This blog has been your words, Bret, and now I’m left to write this post. I hope that what I write here reflects you. There are no words. We had talked about this day, but the reality is so heavy. Since Bret and I met – 13 years and 10 months ago – in our freshmen year in college, we have been inseparable. Even though we were so very young there was an instant connection and our bond throughout the years has held us together since. We have often joked that he bought me for a nickel from my dad when I was a wee tike; that he had to come South to pick me up and spent years trying to move me North; that as opposite as we seem, that together we make a complete person.

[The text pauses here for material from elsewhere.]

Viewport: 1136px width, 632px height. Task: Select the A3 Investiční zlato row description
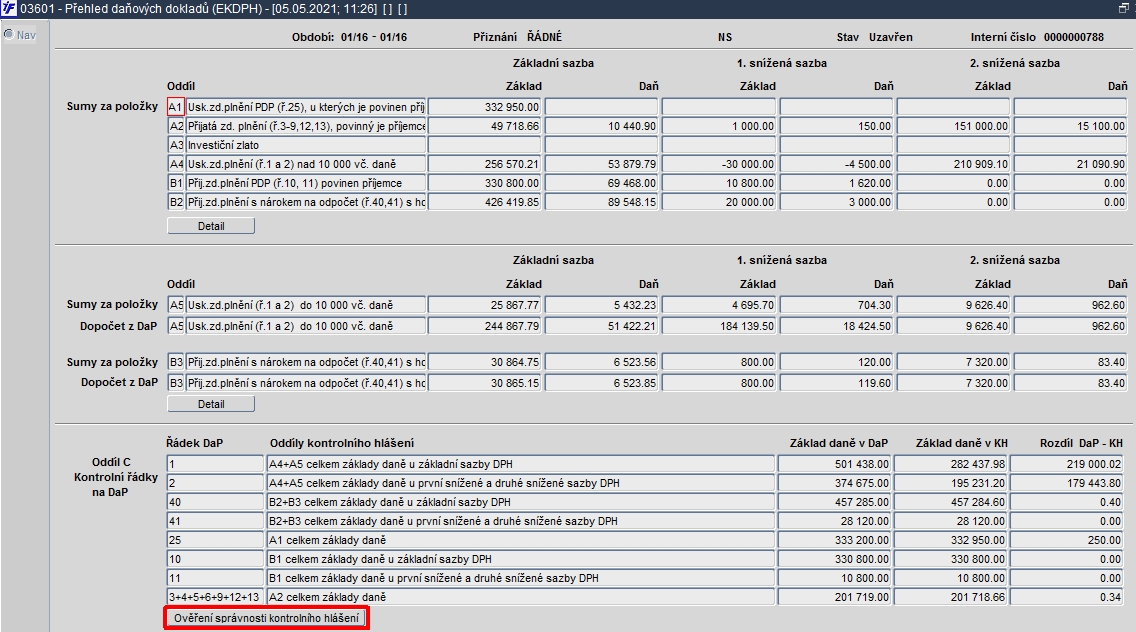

Bret even wrote on his blog during our final return home from the roadtrip that “we’re inseparable.” We literally did everything together. We have traveled the US and abroad, we have gone from poor college students to careers in 3 states and even starting our graduate careers, taking classes together (just like in college), and restoring our historic home together in Rochester. We have grown so much together over those years, and our relationship has shaped the people we have become. Bret has imprinted himself on my heart and he is always with me. We recently moved back to our first home and I feel Bret here in so many ways. His energy is palpable. Bret’s artistic and engineering talents are all over our home; he has an incredibly creative eye that is unparalleled. He is wicked smart. One of our business school classmates once said that Bret, if given enough time, could figure out anything. And not just any mathematical formula or engineering calculation, but he saw the world in a different light than most of us do. Last fall before we started our road trip I was upset that our time was limited by cancer. He said to me: “Look at the leaves changing outside, Shannon. They will die and fall off the tree soon and in the Spring the cycle will start again. We are too worried about death and not focused on living.” His insight and continuing fighting spirit blew me away. He really lived his motto: “Today is my best day.” And living we did for the next year!!! Amazing doesn’t begin to define him; no words do.
As I sit here at his computer, writing on this beautiful blog that he created, my heart is broken. I don’t have him by my side – we have been separated and I feel like I’ve been cut in half. Nothing takes the emptiness, the gravity of this loss away.
Even when we have been faced with enormous challenges in the last few months, I am thankful for every moment with this amazing person. I have learned how to deeply and fully love because of Bret. This is the ultimate gift and Bret’s eternal legacy.
I love you Bretly, always and forever!!!
To remember Bret and this journey of a lifetime, family and friends are invited to call at Miller Funeral Homes (3325 Winton Rd. S.) on Wednesday, Nov 16th from 4-8pm. Bret’s service will be private.